«El que come mi carne y bebe mi sangre tiene vida eterna»



Lo dijo Jesús en la sinagoga de Cafarnaúm y lo recoge cuidadosamente san Juan en el famoso discurso del «pan de vida» (Jn 6, 54). Queda patente, pues, que Jesús no vino a este mundo para dar algo, sino para darse a sí mismo, entregar su vida, como alimento para quienes tienen fe en Él. Esta comunión con el Señor, por otra parte, nos compromete a nosotros, sus discípulos, a imitarlo, haciendo de nuestra vida, con nuestras actitudes, un pan partido para los demás, como el Maestro partió el pan que es realmente su carne. Para nosotros, en cambio, son los comportamientos generosos hacia el prójimo los que demuestran la actitud de partir la vida para los demás.

Cada vez que nos alimentamos del Cuerpo de Cristo, la presencia de Jesús y del Espíritu Santo obra en nosotros, plasma nuestro corazón, nos comunica actitudes interiores que se traducen en comportamientos evangélicos: ante todo, la docilidad a la Palabra de Dios, luego la fraternidad entre nosotros, el valor del testimonio cristiano, la fantasía de la caridad, la capacidad de dar esperanza a los desalentados y acoger a los excluidos. De este modo la Eucaristía hace madurar un estilo de vida cristiano.

La caridad de Cristo, acogida con abierto corazón, nos cambia, transforma, dulcifica; nos hace capaces de amar no según la medida humana, siempre pobre y limitada, sino según la medida de Dios, que es infinita. Se comprende, por eso, que ésta no tenga medida. Porque no se puede medir el amor de Dios: ¡es sin medida! Y así llegamos a ser capaces de amar también nosotros a quien no nos ama: y esto no es fácil. Amar a quien no nos ama… ¡Difícil me lo ponéis!

Porque si nosotros sabemos que una persona no nos quiere, también nosotros nos inclinamos por no quererla, cuando debemos amar también a quien no nos ama. Oponernos al mal con el bien, perdonar, compartir, acoger. Gracias a Jesús y a su Espíritu, también nuestra vida llega a ser «pan partido» para nuestros hermanos. Y viviendo así descubrimos la verdadera alegría, la de convertirnos en don, para corresponder al gran don que nosotros, sin mérito nuestro, hemos recibido antes.

Sección de datos:
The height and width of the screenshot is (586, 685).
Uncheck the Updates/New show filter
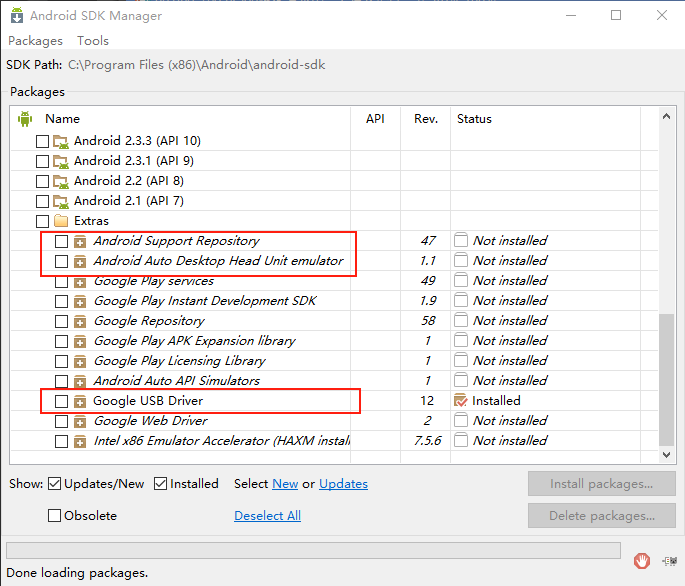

Instrucciones:
#1 Reproduce literalmente el fragmento del texto sobre la Eucaristía que va de "Lo dijo Jesús" a "para los demás.".
#2 Reescribe en forma de lista el párrafo del texto sobre la Eucaristía que empieza con "Cada vez que nos alimentamos del Cuerpo de Cristo", conservando sus datos principales.
#3 Según el texto sobre la Eucaristía, ¿en qué lugar dijo Jesús la frase que aparece en el título?

Soluciones:
#1
Lo dijo Jesús en la sinagoga de Cafarnaúm y lo recoge cuidadosamente san Juan en el famoso discurso del «pan de vida» (Jn 6, 54). Queda patente, pues, que Jesús no vino a este mundo para dar algo, sino para darse a sí mismo, entregar su vida, como alimento para quienes tienen fe en Él. Esta comunión con el Señor, por otra parte, nos compromete a nosotros, sus discípulos, a imitarlo, haciendo de nuestra vida, con nuestras actitudes, un pan partido para los demás, como el Maestro partió el pan que es realmente su carne. Para nosotros, en cambio, son los comportamientos generosos hacia el prójimo los que demuestran la actitud de partir la vida para los demás.

#2
Al alimentarnos del Cuerpo de Cristo, Jesús y el Espíritu Santo obran en nosotros y nos comunican actitudes interiores que se traducen en comportamientos evangélicos:
- la docilidad a la Palabra de Dios
- la fraternidad entre nosotros
- el valor del testimonio cristiano
- la fantasía de la caridad
- la capacidad de dar esperanza a los desalentados y acoger a los excluidos

Así la Eucaristía hace madurar un estilo de vida cristiano.

#3 En la sinagoga de Cafarnaúm.